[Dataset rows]
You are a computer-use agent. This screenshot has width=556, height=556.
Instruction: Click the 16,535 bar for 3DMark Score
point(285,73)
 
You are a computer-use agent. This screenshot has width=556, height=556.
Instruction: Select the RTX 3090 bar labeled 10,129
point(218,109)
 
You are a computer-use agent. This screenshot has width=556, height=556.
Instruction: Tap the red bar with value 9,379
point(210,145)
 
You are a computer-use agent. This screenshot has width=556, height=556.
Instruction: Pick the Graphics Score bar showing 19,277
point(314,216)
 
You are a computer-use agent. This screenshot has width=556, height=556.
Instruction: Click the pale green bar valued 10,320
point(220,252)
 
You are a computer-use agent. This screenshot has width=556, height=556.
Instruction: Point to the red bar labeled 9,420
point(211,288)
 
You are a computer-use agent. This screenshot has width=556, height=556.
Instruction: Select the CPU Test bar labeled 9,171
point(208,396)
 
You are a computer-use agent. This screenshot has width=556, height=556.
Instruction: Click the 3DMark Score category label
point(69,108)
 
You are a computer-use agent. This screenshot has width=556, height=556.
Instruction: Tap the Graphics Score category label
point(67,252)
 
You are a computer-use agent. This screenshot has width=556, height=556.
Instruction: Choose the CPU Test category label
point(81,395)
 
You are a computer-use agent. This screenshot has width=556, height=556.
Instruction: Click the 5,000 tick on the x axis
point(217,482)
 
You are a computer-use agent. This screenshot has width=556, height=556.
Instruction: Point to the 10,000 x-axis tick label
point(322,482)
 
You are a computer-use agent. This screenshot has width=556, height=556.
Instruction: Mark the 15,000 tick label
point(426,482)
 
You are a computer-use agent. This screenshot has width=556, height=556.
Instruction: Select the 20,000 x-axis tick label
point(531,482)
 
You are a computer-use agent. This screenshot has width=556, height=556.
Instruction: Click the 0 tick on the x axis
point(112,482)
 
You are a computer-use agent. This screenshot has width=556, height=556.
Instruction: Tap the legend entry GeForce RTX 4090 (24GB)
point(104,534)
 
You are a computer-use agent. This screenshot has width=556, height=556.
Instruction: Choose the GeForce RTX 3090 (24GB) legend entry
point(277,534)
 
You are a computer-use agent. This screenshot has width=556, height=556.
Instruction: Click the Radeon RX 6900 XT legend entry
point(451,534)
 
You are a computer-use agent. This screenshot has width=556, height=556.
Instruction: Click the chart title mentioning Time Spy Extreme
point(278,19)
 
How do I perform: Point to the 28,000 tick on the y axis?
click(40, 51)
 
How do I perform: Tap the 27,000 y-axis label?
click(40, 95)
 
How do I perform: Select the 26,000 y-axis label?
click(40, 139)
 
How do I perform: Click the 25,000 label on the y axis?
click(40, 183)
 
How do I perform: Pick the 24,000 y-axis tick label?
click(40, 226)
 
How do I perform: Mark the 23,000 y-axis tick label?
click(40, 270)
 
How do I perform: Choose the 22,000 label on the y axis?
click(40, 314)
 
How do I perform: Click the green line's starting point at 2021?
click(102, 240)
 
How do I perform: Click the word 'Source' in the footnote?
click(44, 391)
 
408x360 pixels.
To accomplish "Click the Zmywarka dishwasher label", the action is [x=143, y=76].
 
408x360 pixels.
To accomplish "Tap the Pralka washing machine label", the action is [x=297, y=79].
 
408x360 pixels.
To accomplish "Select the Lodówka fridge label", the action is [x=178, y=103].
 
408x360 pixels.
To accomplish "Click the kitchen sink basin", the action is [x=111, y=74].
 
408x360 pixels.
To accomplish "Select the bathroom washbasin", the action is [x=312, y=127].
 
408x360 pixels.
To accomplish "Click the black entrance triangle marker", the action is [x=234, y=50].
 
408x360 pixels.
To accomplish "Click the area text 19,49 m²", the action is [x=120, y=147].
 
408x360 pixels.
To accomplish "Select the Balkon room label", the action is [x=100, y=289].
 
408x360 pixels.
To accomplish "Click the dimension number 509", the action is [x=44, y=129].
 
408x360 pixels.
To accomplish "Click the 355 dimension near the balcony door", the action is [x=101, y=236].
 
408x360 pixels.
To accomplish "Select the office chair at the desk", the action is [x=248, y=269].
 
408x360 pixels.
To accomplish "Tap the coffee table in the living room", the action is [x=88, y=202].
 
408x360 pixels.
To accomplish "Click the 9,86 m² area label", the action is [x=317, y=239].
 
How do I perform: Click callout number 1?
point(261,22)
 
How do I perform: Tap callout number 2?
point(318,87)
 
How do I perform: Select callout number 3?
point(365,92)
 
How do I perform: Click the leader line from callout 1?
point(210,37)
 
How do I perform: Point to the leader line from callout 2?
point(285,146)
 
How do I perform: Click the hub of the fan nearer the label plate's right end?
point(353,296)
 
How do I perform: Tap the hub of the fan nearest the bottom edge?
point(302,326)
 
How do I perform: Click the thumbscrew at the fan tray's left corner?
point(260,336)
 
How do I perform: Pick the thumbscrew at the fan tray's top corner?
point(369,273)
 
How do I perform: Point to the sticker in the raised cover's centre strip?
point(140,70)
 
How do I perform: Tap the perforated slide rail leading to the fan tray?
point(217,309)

▶ _WHAT YOU NEED TO DO_
Collect every line of the items above that contains the word "legend".

▶ _OUTPUT FOR THIS EXERCISE_
Instruction: Tap the legend entry GeForce RTX 4090 (24GB)
Instruction: Choose the GeForce RTX 3090 (24GB) legend entry
Instruction: Click the Radeon RX 6900 XT legend entry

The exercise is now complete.